Farmscape for June 27, 2024

Manitoba Farmers will be looking for warmer temperatures in July to give the warmer season crops a boost.
Manitoba Agriculture released its weekly crop report Tuesday.
Dennis Lange, a pulse and soybean specialist with Manitoba Agriculture and editor of the provincial crop report, says growing degree accumulation right now is near or slightly below normal for most of Manitoba and some of the warmer season crops, such as dry beans, soybeans and to some extent corn aren't growing as quickly as in previous years and are little behind normal.

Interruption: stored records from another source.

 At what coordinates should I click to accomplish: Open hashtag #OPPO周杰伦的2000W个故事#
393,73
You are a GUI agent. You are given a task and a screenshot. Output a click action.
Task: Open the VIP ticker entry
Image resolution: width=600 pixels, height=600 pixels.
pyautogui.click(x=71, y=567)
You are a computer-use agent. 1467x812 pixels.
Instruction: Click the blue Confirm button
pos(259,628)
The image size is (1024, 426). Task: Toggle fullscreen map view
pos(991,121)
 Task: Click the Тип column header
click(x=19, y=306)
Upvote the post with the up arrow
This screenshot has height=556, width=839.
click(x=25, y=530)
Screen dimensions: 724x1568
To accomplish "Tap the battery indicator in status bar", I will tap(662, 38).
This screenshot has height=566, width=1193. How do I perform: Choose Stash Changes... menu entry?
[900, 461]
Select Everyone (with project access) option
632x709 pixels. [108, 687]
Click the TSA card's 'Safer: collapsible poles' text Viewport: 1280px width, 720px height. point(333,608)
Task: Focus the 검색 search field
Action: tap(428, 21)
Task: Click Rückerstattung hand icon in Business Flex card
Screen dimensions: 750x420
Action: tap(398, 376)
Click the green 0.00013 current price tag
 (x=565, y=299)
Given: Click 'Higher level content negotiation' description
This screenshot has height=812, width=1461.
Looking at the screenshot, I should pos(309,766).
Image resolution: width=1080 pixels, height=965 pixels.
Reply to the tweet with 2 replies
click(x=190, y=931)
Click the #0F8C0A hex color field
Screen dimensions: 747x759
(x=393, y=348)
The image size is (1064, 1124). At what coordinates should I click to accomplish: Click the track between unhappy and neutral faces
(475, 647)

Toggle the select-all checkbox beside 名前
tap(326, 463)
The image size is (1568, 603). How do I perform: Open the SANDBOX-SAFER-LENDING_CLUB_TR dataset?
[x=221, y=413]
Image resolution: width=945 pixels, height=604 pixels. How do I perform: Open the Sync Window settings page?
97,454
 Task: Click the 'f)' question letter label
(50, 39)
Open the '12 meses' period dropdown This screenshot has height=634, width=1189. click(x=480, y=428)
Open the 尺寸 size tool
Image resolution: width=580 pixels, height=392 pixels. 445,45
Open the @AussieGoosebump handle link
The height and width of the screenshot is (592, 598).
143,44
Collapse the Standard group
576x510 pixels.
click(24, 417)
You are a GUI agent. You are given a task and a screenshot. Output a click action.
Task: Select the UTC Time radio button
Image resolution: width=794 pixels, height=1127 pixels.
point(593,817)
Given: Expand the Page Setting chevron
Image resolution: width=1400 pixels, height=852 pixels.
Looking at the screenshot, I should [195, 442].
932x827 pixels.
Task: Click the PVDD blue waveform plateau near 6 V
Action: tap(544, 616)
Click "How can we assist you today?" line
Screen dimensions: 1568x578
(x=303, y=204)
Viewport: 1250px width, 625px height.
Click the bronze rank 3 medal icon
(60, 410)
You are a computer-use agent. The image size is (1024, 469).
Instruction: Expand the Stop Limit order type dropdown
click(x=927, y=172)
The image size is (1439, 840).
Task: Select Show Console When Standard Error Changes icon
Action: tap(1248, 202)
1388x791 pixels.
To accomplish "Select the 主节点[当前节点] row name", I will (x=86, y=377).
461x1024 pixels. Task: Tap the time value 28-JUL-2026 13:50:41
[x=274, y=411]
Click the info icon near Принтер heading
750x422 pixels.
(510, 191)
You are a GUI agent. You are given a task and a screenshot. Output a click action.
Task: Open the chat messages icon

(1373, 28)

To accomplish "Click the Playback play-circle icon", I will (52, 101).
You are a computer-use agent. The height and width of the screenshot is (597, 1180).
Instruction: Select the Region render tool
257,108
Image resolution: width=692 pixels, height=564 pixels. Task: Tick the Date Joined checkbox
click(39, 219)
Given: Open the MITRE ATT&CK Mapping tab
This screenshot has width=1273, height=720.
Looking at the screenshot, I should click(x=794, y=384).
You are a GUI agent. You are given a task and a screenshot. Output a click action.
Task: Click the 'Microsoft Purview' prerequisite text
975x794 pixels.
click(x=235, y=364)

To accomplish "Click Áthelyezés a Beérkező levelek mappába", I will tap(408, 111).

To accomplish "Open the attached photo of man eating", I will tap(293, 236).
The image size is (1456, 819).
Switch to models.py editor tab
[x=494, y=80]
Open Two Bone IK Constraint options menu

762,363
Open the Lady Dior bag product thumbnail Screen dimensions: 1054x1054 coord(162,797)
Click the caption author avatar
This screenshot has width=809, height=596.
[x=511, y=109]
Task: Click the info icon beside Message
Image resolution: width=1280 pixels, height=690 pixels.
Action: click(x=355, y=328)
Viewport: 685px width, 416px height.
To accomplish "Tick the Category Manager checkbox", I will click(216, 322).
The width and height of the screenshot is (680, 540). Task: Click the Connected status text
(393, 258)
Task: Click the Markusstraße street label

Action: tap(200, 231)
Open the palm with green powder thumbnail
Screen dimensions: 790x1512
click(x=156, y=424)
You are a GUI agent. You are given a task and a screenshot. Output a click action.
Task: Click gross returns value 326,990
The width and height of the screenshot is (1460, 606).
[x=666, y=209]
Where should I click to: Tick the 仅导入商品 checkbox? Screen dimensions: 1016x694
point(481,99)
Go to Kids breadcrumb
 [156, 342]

Quote-Dennis Lange-Manitoba Agriculture:
In southern regions I think things went in kind of as we expected as we had a little bit better seeding conditions earlier on.
Areas up in the Interlake, there are some growers that backed away from growing soybeans this year just because it got into being a later year.
They planted more canola but overall, I think we'll be up probably on the canola acres and down from what we were expecting initially on the soybean and dry bean acres just based on the growing season that we've had so far.
Total accumulated rainfall was variable across Manitoba with the central and southwestern regions getting the most precipitation so far this season.
With the recent rain events, precipitation accumulation in most areas has exceeded 150 percent of normal so we are definitely wetter than what we've been in past years.
But, the conversation we had last winter was that we were going into spring being a drier year and now we're having the exact opposite conversation.
In some areas they do have some standing water that got some thunderstorms that have moved through over the last week or so but generally things are still looking OK yet in Manitoba.
We just need some warmer temperatures.
So far we are only getting a few days of warmth once every week and it would be nice, once we get into July to get those warmer temperatures and get these warmer season catching up a bit.

Lange says the biggest discussion point this year has been all the wind we've had this spring and how it's affected some of the more sensitive crops, like soybeans and dry beans.
He says once they get a little more crop growth that will become a non issue.
For more visit Farmscape.Ca.
Bruce Cochrane.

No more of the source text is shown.